--- Material ---

## START

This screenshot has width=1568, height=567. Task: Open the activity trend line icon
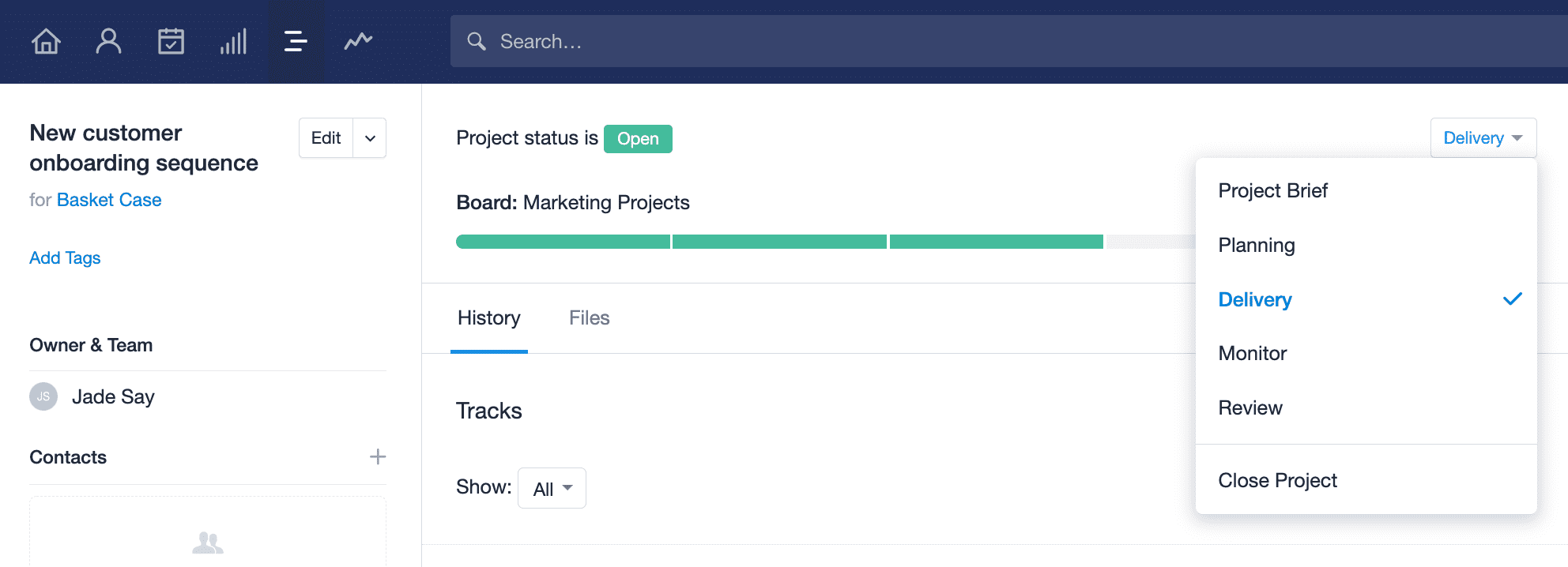click(x=358, y=41)
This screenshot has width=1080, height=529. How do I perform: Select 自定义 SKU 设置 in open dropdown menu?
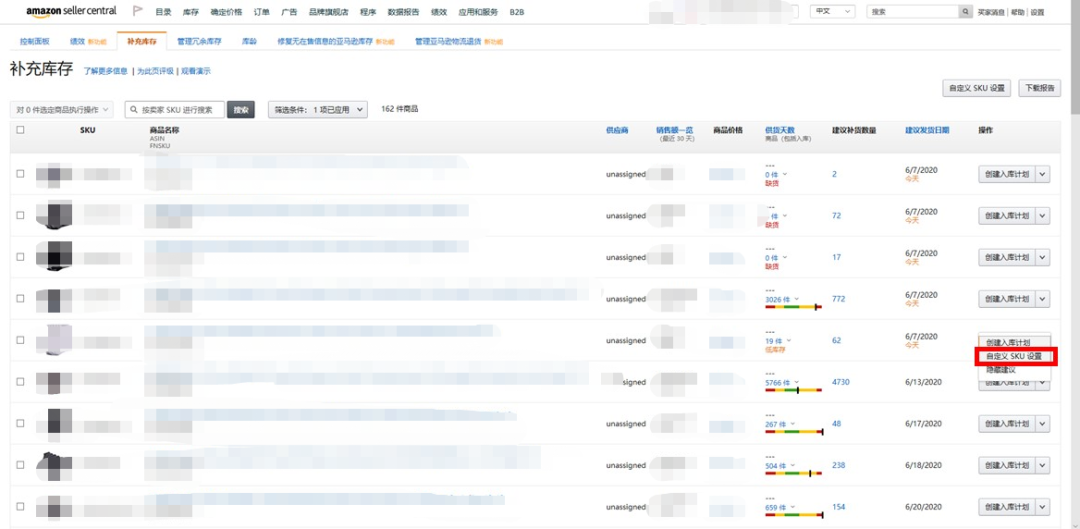tap(1014, 356)
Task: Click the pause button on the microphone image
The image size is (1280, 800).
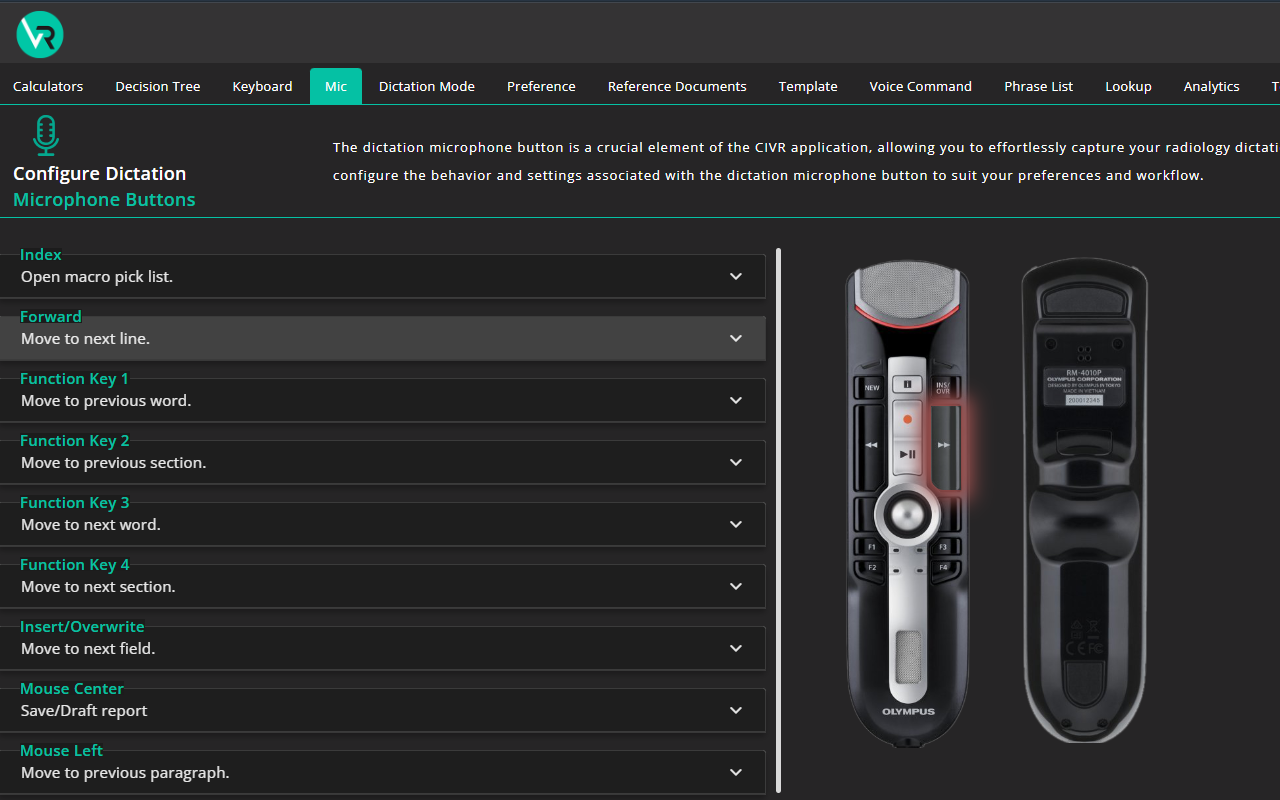Action: (x=908, y=383)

## END

Rewrite every line of the items above as a single numbered list. Skip any blank lines and leave out the pictures.

--- Right answer ---
1. This screenshot has width=1568, height=567. Task: Open the activity trend line icon
2. click(x=358, y=41)
3. This screenshot has width=1080, height=529. How do I perform: Select 自定义 SKU 设置 in open dropdown menu?
4. tap(1014, 356)
5. Task: Click the pause button on the microphone image
6. The image size is (1280, 800).
7. Action: (x=908, y=383)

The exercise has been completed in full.